1. Ciclicamente, faz sentido perguntarmo-nos qual o lugar específico de intervenção da crítica de cinema.
2. Não é fácil (re)colocar essa questão, quanto mais não seja porque o espaço social (e jornalístico, hélas!) está minado por dois preconceitos de sinal contrário, mas cúmplices:
a) o crítico seria aquele que possui um saber único e irredutível (menosprezando-se, assim, a história plural do próprio pensamento crítico e o carácter relativo de qualquer discurso);
b) o crítico, detentor de um discurso específico, estaria sempre alheado da vida real e popular dos filmes (e esse é um princípio capaz de favorecer todas as demagogias e imposturas culturais).

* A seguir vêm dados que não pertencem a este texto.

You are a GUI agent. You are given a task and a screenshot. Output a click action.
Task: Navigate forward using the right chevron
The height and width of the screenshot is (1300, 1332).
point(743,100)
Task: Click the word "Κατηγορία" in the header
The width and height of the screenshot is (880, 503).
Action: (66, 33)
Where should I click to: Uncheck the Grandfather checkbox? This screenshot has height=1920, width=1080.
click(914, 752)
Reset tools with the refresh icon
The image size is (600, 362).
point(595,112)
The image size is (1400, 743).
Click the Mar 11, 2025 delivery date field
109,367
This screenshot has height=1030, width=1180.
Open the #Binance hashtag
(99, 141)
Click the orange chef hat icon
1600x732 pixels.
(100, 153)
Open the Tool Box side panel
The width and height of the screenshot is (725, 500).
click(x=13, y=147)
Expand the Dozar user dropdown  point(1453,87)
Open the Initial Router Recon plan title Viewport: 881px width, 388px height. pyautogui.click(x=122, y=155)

3. É possível, em qualquer caso, termos (e mantermos) algumas certezas sobre aquilo que é a crítica – e, sobretudo, sobre aquilo que não é jornalismo. Este exemplo, encontrado na Internet, é um caso extremo da degradação de padrões “informativos” que grassa pelo espaço mediático. Assim, na versão portuguesa do site IMDb, antecipa-se o novo filme da série Twilight/Crepúsculo, escrevendo-se uma "notícia" que tem o seguinte título:
>>> Até o varão e os cortinados vão abaixo na cena mais tórrida de «Twiligh Saga: Breaking Dawn Part 1» (com 2 novos clips) <<<
4. O texto em causa arranca desta maneira:
É hoje que o servidor vai abaixo. Foram divulgados dois clips do novo filme da saga Crepúsculo. E nós já desconfiávamos que a cena de sexo de «Twiligh Saga: Breaking Dawn Part 1» iria ser particularmente «agressiva», tal a tensão sexual que se arrastava desde o primeiro filme do franchise. Porém, e pelo que podemos ver – de relance, claro – num dos dois vídeos divulgados, é que até o varão e os cortinados «vão abaixo» quando Edward Cullen (Robert Pattinson) e Bella Swan (Kristen Stewart) consumam finalmente o seu «amor».
5. A qualidade jornalística e moral está ao nível da miséria humana a que chegou a imprensa cor-de-rosa (*). Mas o mais inquietante é sabermos que há em prosas deste calibre uma mensagem “juvenil” implícita (reforçada pelas componentes promocionais dos filmes a que se referem). Que é como quem diz: esta seria um linguagem de jovens e para jovens… A provar, afinal, que, hoje em dia, a desvergonha jornalística não cede perante nada, atrevendo-se mesmo a tentar formatar as ideias daquilo a que chama juventude.
* Não seria necessário esclarecer, mas acrescento: nada disto tem a ver com o filme que serve de pretexto a tão lamentável linguagem (anti-)cinéfila.